Text passage

Content starts

With loans and solar panels from China, the massive solar park has been opened a year and is already powering the surrounding areas. Now the Chinese supplier is pushing for an expansion.

960,000 solar panels have been installed at the Cauchari park

Silvia Naishtat

CAUCHARI — Driving across the border with Chile into the northwest Argentine department of Susques, you may spot what looks like a black mass in the distance. Arriving at a 4,000-meter altitude in the municipality of Cauchari, what comes into view instead is an assembly of 960,000 solar panels. It is the world's highest photovoltaic (PV) park, which is also the second biggest solar energy facility in Latin America, after Mexico's Aguascalientes plant.

Spread over 800 hectares in an arid landscape, the Cauchari park has been operating for a year, and has so far turned sunshine into 315 megawatts of electricity, enough to power the local provincial capital of Jujuy through the national grid.

It has also generated some $50 million for the province, which Governor Gerardo Morales has allocated to building 239 schools.

Abundant sunshine, low temperatures

The physicist Martín Albornoz says Cauchari, which means "link to the sun," is exposed to the best solar radiation anywhere. The area has 260 days of sunshine, with no smog and relatively low temperatures, which helps keep the panels in optimal conditions.

Its construction began with a loan of more than $331 million from China's Eximbank, which allowed the purchase of panels made in Shanghai. They arrived in Buenos Aires in 2,500 containers and were later trucked a considerable distance to the site in Cauchari . This was a titanic project that required 1,200 builders and 10-ton cranes, but will save some 780,000 tons of CO2 emissions a year.

It is now run by 60 technicians. Its panels, with a 25-year guarantee, follow the sun's path and are cleaned twice a year. The plant is expected to have a service life of 40 years. Its choice of location was based on power lines traced in the 1990s to export power to Chile, now fed by the park.

Chinese engineers working in an office at the Cauchari park


Chinese want to expand

The plant belongs to the public-sector firm Jemse (Jujuy Energía y Minería), created in 2011 by the province's then governor Eduardo Fellner. Jemse's president, Felipe Albornoz, says that once Chinese credits are repaid in 20 years, Cauchari will earn the province $600 million.

The Argentine Energy ministry must now decide on the park's proposed expansion. The Chinese would pay in $200 million, which will help install 400,000 additional panels and generate enough power for the entire province of Jujuy.

The park's CEO, Guillermo Hoerth, observes that state policies are key to turning Jujuy into a green province. "We must change the production model. The world is rapidly cutting fossil fuel emissions. This is a great opportunity," Hoerth says.

The province's energy chief, Mario Pizarro, says in turn that Susques and three other provincial districts are already self-sufficient with clean energy, and three other districts would soon follow.

Content ends

Work to complete
1. Using the Cauchari article, explain why the park was built at that location. Answer in one to three sentences.
2. Please answer these questions from the Cauchari article:
(a) How many solar panels have been installed at the park?
(b) How many technicians run the park now?
(c) Who is the president of Jemse?

Given information
Content starts

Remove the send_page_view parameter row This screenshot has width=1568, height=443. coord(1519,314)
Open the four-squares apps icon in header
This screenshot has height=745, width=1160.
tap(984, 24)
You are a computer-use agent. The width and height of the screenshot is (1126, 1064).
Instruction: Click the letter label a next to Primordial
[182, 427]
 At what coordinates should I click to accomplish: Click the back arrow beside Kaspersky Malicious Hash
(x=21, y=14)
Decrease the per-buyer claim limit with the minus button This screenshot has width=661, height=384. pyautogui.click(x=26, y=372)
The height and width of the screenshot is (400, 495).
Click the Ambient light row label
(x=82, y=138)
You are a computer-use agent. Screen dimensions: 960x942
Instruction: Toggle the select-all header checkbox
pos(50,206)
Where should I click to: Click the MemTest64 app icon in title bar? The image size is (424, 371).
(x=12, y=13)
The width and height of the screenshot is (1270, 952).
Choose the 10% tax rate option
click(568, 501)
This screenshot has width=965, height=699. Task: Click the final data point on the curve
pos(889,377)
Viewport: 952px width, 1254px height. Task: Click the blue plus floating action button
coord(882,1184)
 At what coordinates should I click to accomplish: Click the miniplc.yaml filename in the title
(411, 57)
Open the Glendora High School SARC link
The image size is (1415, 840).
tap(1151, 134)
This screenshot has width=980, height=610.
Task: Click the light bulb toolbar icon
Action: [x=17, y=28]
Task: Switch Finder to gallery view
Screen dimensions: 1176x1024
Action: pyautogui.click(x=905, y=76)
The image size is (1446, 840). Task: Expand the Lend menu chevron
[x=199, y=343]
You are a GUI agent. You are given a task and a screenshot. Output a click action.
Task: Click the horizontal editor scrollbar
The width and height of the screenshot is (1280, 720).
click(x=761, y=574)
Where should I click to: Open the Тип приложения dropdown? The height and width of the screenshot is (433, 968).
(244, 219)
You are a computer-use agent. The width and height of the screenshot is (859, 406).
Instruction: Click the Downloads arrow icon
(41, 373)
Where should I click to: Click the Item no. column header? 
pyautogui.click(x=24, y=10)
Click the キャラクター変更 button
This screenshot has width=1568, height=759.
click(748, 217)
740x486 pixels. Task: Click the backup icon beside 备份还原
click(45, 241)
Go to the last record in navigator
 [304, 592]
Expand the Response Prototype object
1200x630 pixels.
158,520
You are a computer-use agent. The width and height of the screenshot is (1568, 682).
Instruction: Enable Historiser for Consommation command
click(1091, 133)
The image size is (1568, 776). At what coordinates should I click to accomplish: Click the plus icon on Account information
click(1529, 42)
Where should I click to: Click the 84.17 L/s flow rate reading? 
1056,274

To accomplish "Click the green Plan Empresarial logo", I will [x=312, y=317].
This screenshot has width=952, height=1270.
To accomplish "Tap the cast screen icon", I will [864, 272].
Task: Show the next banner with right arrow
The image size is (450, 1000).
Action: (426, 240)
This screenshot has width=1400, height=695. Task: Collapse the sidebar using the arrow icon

Content ends

Numbered responses
1. The location was chosen because of power lines traced in the 1990s to export power to Chile. The park now feeds those lines.

2.
(a) 960,000
(b) 60
(c) Felipe Albornoz